GUANTANAMO BAY NAVAL BASE, Cuba — The Guantanamo Bay war crimes court came to an abrupt halt Wednesday as military judges granted President Barack Obama's request to suspend proceedings while he reviews his predecessor's strategy for prosecuting terrorists.
The judges quickly agreed to a 120-day suspension of the cases of a Canadian accused of killing an American soldier in Afghanistan and five men charged in the Sept. 11 attacks. Similar orders are expected in other pending cases pending before the Guantanamo military commissions.
Judge Stephen Henley, an Army colonel presiding over the Sept. 11 trial, accepted the prosecution argument that it would be in the "interests of justice" to give the new administration time to review the commission process and decide what to do next, a decision tied closely to Obama's pledge to close the detention center.

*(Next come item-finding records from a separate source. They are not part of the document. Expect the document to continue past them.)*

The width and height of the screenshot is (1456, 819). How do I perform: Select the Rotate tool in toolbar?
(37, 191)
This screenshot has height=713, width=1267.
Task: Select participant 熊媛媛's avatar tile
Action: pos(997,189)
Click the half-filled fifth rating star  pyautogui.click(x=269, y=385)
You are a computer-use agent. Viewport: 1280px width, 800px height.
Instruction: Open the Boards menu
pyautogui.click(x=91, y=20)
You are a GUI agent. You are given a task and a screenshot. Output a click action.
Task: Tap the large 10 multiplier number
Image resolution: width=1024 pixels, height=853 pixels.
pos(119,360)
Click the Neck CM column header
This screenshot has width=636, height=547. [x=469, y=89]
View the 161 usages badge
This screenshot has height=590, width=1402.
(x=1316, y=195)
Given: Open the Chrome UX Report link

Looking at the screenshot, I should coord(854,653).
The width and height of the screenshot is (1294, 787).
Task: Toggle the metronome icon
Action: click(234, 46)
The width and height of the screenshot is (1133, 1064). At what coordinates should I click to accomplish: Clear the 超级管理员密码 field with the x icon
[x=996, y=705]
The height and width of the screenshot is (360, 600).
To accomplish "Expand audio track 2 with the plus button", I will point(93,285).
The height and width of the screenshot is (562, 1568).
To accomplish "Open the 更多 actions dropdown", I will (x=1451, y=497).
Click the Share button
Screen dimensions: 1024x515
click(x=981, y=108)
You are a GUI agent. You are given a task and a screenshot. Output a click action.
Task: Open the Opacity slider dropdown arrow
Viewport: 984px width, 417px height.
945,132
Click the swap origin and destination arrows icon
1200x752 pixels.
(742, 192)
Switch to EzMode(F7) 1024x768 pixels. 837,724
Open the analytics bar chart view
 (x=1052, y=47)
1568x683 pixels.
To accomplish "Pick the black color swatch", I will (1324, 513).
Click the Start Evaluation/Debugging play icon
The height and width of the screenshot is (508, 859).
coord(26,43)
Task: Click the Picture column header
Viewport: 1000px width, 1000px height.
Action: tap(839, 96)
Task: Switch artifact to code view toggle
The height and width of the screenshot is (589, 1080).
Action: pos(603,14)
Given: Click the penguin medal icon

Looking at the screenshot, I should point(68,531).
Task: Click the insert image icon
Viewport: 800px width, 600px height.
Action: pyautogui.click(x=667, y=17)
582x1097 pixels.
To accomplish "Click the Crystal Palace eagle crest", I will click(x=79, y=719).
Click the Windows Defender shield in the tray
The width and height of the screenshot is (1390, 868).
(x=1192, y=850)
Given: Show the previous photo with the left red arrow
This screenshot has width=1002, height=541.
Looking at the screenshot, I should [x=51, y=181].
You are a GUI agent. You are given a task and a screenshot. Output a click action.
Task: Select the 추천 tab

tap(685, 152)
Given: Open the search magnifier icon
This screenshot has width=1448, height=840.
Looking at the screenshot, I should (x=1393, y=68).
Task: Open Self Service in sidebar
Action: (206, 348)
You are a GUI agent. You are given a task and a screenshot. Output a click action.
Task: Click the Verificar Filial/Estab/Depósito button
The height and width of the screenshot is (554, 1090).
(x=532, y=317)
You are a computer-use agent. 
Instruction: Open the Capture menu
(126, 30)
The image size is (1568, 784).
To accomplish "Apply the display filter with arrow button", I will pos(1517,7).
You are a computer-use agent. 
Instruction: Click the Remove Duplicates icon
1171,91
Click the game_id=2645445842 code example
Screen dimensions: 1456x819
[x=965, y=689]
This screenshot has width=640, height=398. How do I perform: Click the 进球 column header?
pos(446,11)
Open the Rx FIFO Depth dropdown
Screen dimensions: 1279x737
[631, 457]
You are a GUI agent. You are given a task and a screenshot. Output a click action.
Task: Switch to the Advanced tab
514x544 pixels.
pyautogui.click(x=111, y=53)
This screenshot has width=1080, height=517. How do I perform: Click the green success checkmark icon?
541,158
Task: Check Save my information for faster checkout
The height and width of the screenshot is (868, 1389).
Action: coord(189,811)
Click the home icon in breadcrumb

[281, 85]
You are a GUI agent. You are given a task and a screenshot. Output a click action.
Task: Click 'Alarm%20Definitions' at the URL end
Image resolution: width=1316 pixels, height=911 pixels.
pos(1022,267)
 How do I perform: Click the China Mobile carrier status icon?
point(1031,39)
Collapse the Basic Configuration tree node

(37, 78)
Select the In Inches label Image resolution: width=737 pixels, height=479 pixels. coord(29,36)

The five charged in the Sept. 11 attacks had said they wanted to plead guilty to charges that carry potential death sentences and their alleged ringleader, Khalid Sheikh Mohammed, told the court he opposes the delay.
"We should continue so we don't go backward, we go forward," said Mohammed, who shrugged off the prospect of a death sentence at a pretrial hearing at the base earlier in the week.
Another judge agreed to a suspension in the case of Canadian Omar Khadr with a one-sentence order.
Obama's order to seek a suspension of the proceedings came just hours after his inauguration.
Prosecutor Clay Trivett said all pending cases should be suspended because the new administration's review of the military commissions system may result in significant changes that could have legal consequences for the defendants.
In Washington, the administration circulated a draft executive order that calls for closing the detention center within a year and reviewing the cases of all the nearly 245 still held. The government would release some, transfer others and put the rest on trial under terms still to be determined. It was not known when Obama intended to issue the order.
The suspension of the war crimes trials "has the practical effect of stopping the process, probably forever," said Navy Lt. Cmdr. William Kuebler, Khadr's defense lawyer.
Khadr, a Toronto native, faces charges that include supporting terrorism and murder for allegedly killing U.S. Army Sgt. 1st Class Christopher Speer of Albuquerque, New Mexico, with a grenade during a 2002 battle in Afghanistan when he was 15.
Khadr faces up to life in prison if convicted by the military commission. His lawyer says he should now be prosecuted, if at all, in a civilian court, though he would prefer to be repatriated to Canada.
"He is anxious. He doesn't know what's going to happen," Kuebler said after discussing the delay with the 22-year-old prisoner. "But we are all hopeful and somewhat optimistic that this ruling now creates a space for the two governments to do something constructive to solve this case."
Khadr has received little sympathy in Canada, where his family has been called the "first family of terrorism." His father was an alleged al-Qaida militant and financier who was slain by Pakistani forces in 2003, and a brother, Abdullah Khadr, is being held in Canada on a U.S. extradition warrant, accused of supplying weapons to al-Qaida.
Reached in Toronto, Omar Khadr's older sister expressed mixed feelings at the news.
"I'm glad my brother is not going to trial, but I really would have preferred he was coming home, and he's not," Zaynab Khadr said.
War crimes charges are pending against 21 men being held at Guantanamo. Before Obama became president, the U.S. had said it planned to try dozens of detainees in a system created by former President George W. Bush and Congress in 2006 and has faced repeated challenges.
Relatives of Sept. 11 victims, who were at the base this week to observe pretrial hearings, and listened as one of the Sept. 11 defendants said he was "proud" of the attacks, told reporters they oppose halting the trials.
"The safest place to have these trials is Guantanamo Bay. If they were to move to the homeland it would endanger all of us," said Lorraine Arias Believeau of Barnegat, New Jersey, whose brother, Adam Arias, was killed at the World Trade Center.
Jim Riches of Brooklyn, N.Y., whose 29-year-old firefighter son, Jimmy, was killed in the attacks, said he would support another system, but doesn't want to wait much longer. "We'll go along with whatever process it is, but let's get it done. It shouldn't take another eight years," he said.